**Document extract**
BEGIN

User:Zero Linden/Office Hours/2007 Apr 26

From Second Life Wiki
Jump to navigation Jump to search

Transcript of Zero Linden's office hours:

[7:43] Rex Cronon: if the text has a color closer to the background is realllllllllyyyyyyy fuzzzzyyyyy
[7:43] Khamon Fate: Welcome back Zero.
[7:43] Zha Ewry: wb Zero
[7:43] Zero Linden: Fie!
[7:44] Zero Linden: Dang Lindens! Can't write anything?!?!?!
[7:44] Jarod Godel: lol@irony
[7:44] Wyn Galbraith: That's why it's nice to have Lindens in-world.
[7:44] Wyn Galbraith thinks her boyfriend has finally accepted SL. She woke up with the laptop already on the bed beside her.
[7:44] Zero Linden: Yeah - Lindens in world - If I can actually manage to stay logged in!
[7:45] Zero Linden: Ah well
[7:45] Zero Linden: Welcome all
[7:45] Wyn Galbraith: SL does't play favorites.
[7:45] Zha Ewry would like to take the graphics group and shake them. As far as she can tell, the new drivers hate ATI chips worse then the old ones
[7:45] Zero Linden: I thought I'd use this morning to give you some behind the seems look at one of our current miseries
[7:45] Wyn Galbraith: Cool.
[7:45] Zha Ewry: Go for it. :-)

END

**Extracted records**
BEGIN

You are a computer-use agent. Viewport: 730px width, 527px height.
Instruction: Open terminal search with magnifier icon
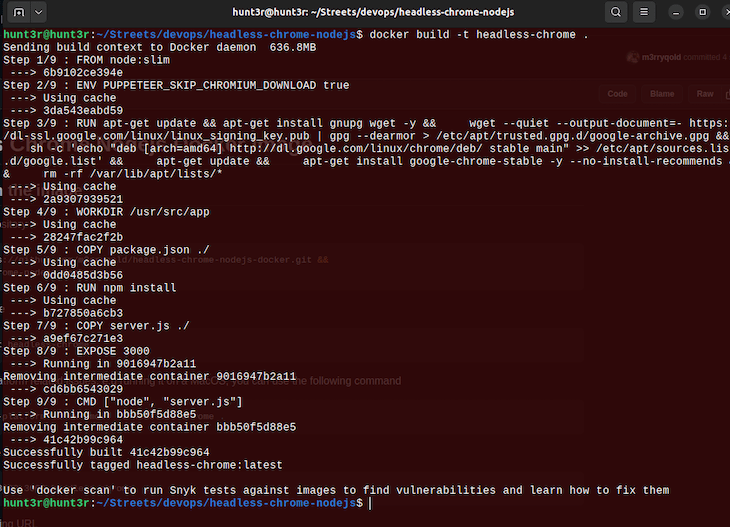pyautogui.click(x=616, y=12)
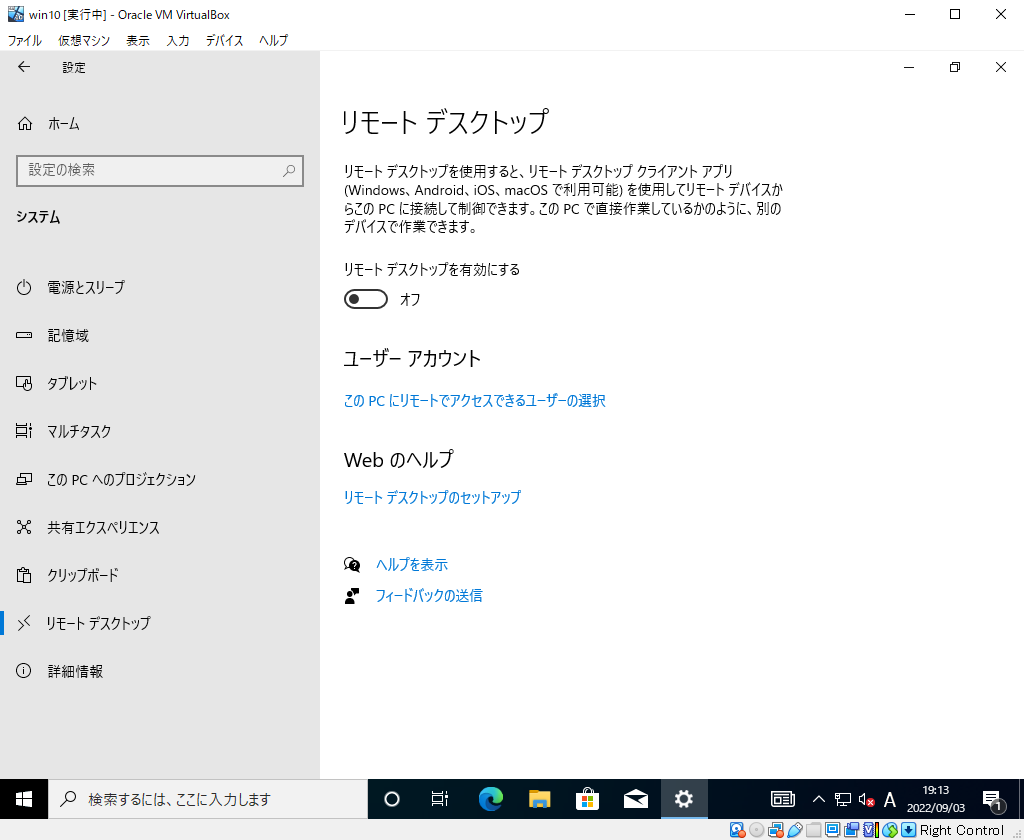Open the Remote Desktop settings icon in sidebar
Screen dimensions: 1024x840
24,623
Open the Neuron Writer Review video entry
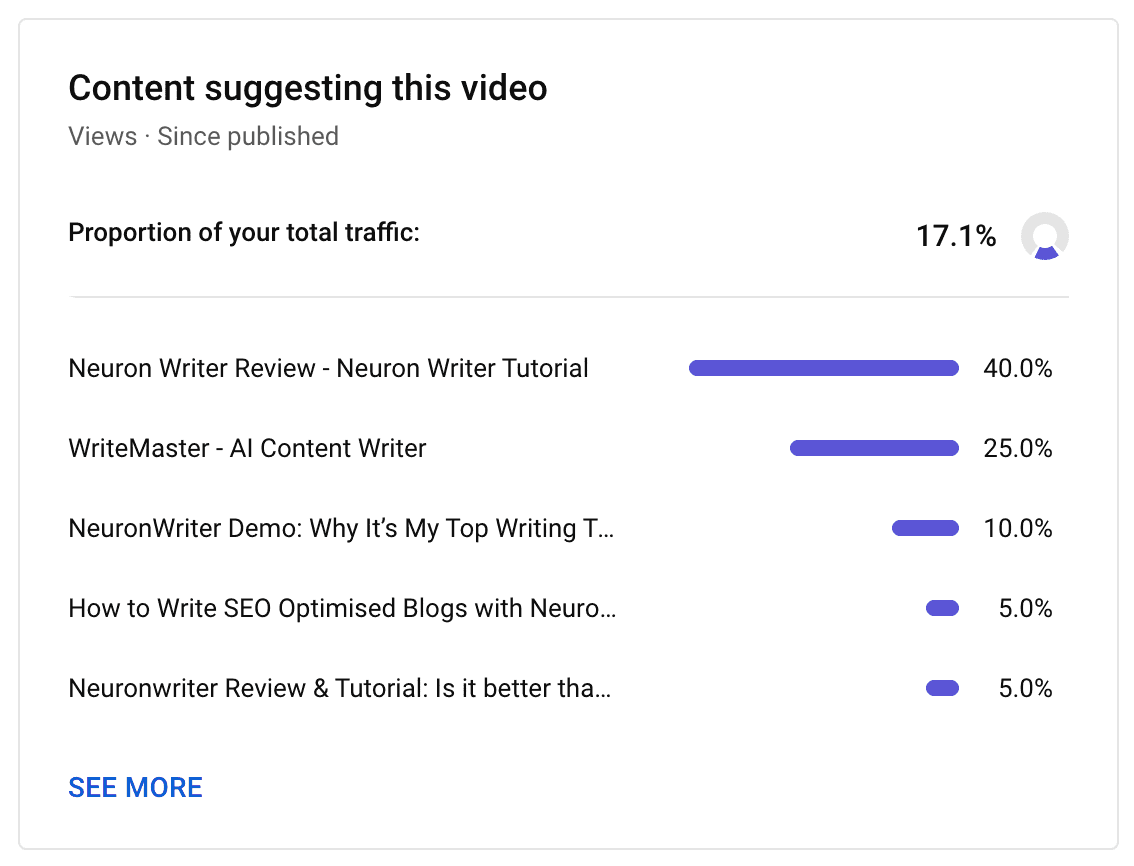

END

**Exercises**
**A.** Answer these questions from the office hours transcript, one answer per line, marked the same way.
(i) Who is the first person to welcome Zero back?
(ii) What did Wyn Galbraith find beside her when she woke up?
(iii) Which chips does Zha Ewry say the new drivers hate worse than the old ones?
**B.** Carry on the office hours transcript from its last line.
The records play no part in what comes next.

**Outputs for the tasks**
**A.**
(i) Khamon Fate
(ii) The laptop, already on the bed
(iii) ATI chips

**B.**
[7:46] Zero Linden: So - here's the basics of one of the problems
[7:46] Zero Linden: Turns out that convering agent id's to names is one of the higher queries on the db
[7:47] Zero Linden: which is ironic - as it is one of the least changing parts of the dataset
[7:47] Rex Cronon: lots of scanners/radars do that too
[7:47] Wyn Galbraith: So why bother until the actual name is needed?
[7:47] Zero Linden: we don't Wyn
[7:47] Wyn Galbraith: Oh.
[7:47] Zero Linden: but it turns out that it is needed alot
[7:48] Zero Linden: Digression: Part of the problem of making the simulator responsible for agents is that they have to all the work that is related to communicating with humans
[7:48] Zero Linden: like, for example, formatting messages saying "so and so" is off line, etc....
[7:48] Khamon Fate: Who you callin human?
[7:48] Zero Linden: which means that they have to know the name mapping for many more agents then they would otherwise care about
[7:49] Khamon Fate: We need names every time we examine something, look at group listing, friends lists, IMs
[7:49] Zero Linden: Well, even you advanced AI systems seem to prefer names to ids....
[7:49] Zero Linden: but I digress
[7:49] Zero Linden: SO
[7:49] Khamon Fate: Yes scripts demand that resolution very often as well.
[7:49] Zero Linden: Someone had the idea to use a partitioned REST server as a store for that data
[7:50] Khamon Fate: We even log into the Second Life websites with our names rather than our keys.
[7:50] Zero Linden: so they dutifully made the datasevers query via HTTP for this info.
[7:50] Zero Linden: which then should be cacheable etc.....
[7:50] Khamon Fate: I think that was Jarod's idea orginially.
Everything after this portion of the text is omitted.